Text:
· · · ·

Subpart C--Requirements and Standards for Listing Security Futures
Products

0
3. Amend Sec.  41.21 by:
0
a. Removing ``or'' at the end of paragraph (a)(2)(i);
0
b. Removing ``; and,'' at the end of paragarph (a)(2)(ii) and adding
``, or'' in its place;
0
c. Adding paragrahph (a)(2)(iii);
0
d. Removing ``or'' at the end of paragraph (b)(3)(i);
0
e. Removing ``; and,'' at the end of paragraph (b)(3)(ii) and adding
``, or'' in its place; and
0
f. Adding paragarph (b)(3)(iii).
    The revisions and additions read as follows:


Sec.  41.21   Requirements for underlying securities.

    (a) * * *
    (2) * * *
    (iii) A note, bond, debenture, or evidence of indebtedness; and
* * * * *
    (b) * * *
    (3) * * *
    (iii) A note, bond, debenture, or evidence of indebtedness; and
* * * * *

Securities and Exchange Commission

0
In accordance with the foregoing, Title 17, chapter II, part 240 of the
Code of Federal Regulations is amended as follows:

PART 240--GENERAL RULES AND REGULATIONS, SECURITIES EXCHANGE ACT OF
1934

0
1. The authority citation for part 240 continues to read, in part, as
follows:

    Authority: 15 U.S.C. 77c, 77d, 77g, 77j, 77s, 77z-2, 77z-3,
77eee, 77ggg, 77nnn, 77sss, 77ttt, 78c, 78d, 78e, 78f, 78g, 78i,
78j, 78j-1, 78k, 78k-1, 78l, 78m, 78n, 78o, 78p, 78q, 78s, 78u-5,
78w, 78x, 78ll, 78mm, 79q, 79t, 80a-20, 80a-23, 80a-29, 80a-37, 80b-
3, 80b-4, 80b-11, and 7201 et seq.; and 18 U.S.C. 1350, unless
otherwise noted.
* * * * *

0
2. Section 240.3a55-4 is added to read as follows:


Sec.  240.3a55-4  Exclusion from definition of narrow-based security
index for indexes composed of debt securities.

    (a) An index is not a narrow-based security index if:
    (1)(i) Each of the securities of an issuer included in the index is
a security, as defined in section 2(a)(1) of the Securities Act of
1933(15 U.S.C. 77b(a)(1)) and section 3(a)(10) of the Act (15 U.S.C.

· · · ·

Data segment:
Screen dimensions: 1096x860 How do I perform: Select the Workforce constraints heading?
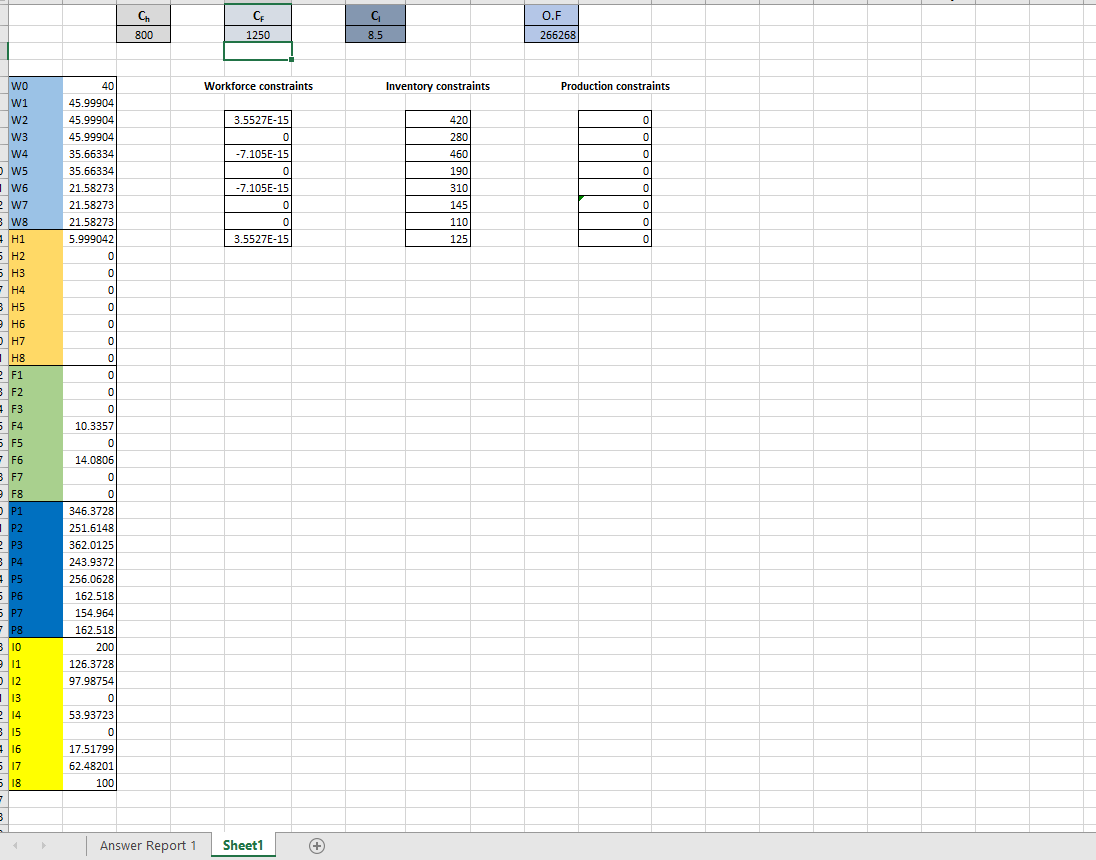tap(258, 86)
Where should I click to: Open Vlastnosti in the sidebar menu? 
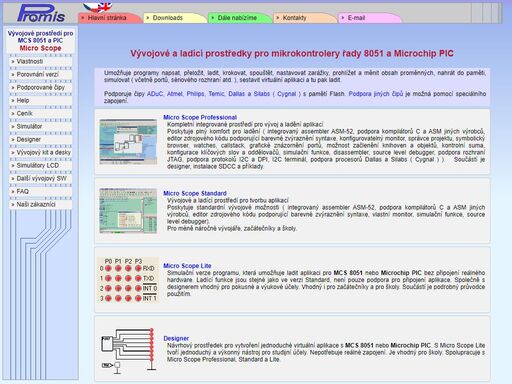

· · · ·

Task instructions: In the regulatory text, what heading is given to the newly added Section 240.3a55-4?

Written answer: Exclusion from definition of narrow-based security index for indexes composed of debt securities.